Two to three percent of men, mostly older, reportedly die from prostate cancer. However, in one study, autopsies of men never diagnosed revealed that nearly 35%, ages 70 to 80, died with, if not from, prostate cancer. With more time, some of the cancers might have caused those deaths. An estimated 12.5% of men will be diagnosed with prostate cancer in their lifetime, yet fewer than 50% are regularly screened, if at all. Prostate cancers are mostly found in men 65 and older but can be found in men 40 to 50. Of men diagnosed with prostate cancer, 10-20% will have locally advanced/regional or distant metastasized cancer. Statistics on prevalence and mortality rates in Black men are around twice that of white men. Conclusion: Prostate cancer is fairly common, increasingly so in older men, and for a minority of men it can be deadly.

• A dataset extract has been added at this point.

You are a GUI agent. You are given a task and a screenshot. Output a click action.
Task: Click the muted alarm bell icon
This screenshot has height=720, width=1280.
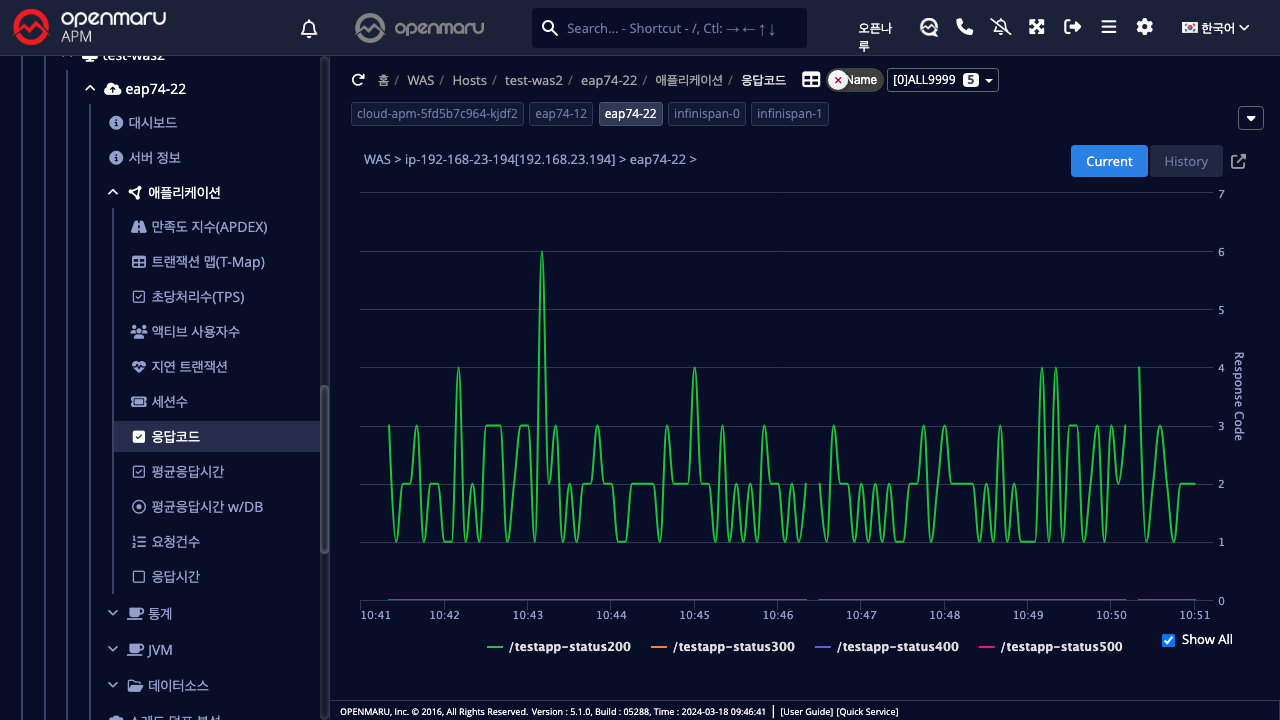pyautogui.click(x=1000, y=27)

With that confounding statistical backdrop, in 2012 the USPSTF astonishingly recommended with unambiguous clarity that doctors should not screen for prostate cancer. Their rationale was that harms outweighed the benefits of screening. For if you tell a man he has cancer, he’ll want it gone the fastest way possible, usually surgically, even with unpleasant, though normally temporary side effects. (Citing similar statistics on prevalence and mortality rates, the USPSTF has worryingly drawn similar conclusions regarding overdiagnosis and overtreatment of breast cancer.)

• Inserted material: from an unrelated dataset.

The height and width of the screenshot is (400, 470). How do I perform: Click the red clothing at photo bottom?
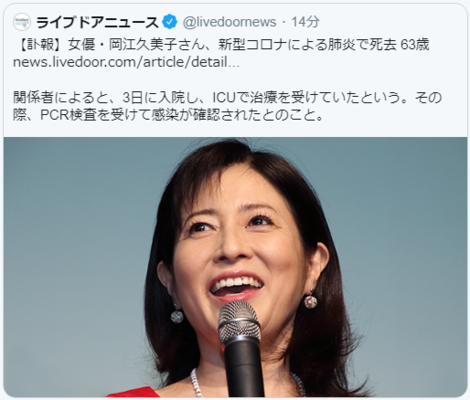coord(133,392)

Here’s the calculus: With a first prostate-specific antigen (PSA) blood test, a second confirmatory PSA, then an MRI and a biopsy followed by surgery, combined, too much money is spent on treating the majority of diagnosed men who would probably not die from prostate cancer anyway. The USPSTF reasoned thus, with a spreadsheet-like medical perspective.
But avoid screening as a matter of policy and you risk missing men with aggressive or metastasized cancer. Somehow catch it late, and thereafter may come very costly treatment, somewhat extending life, or not — either way, it’s a dubious ethical and financial proposition.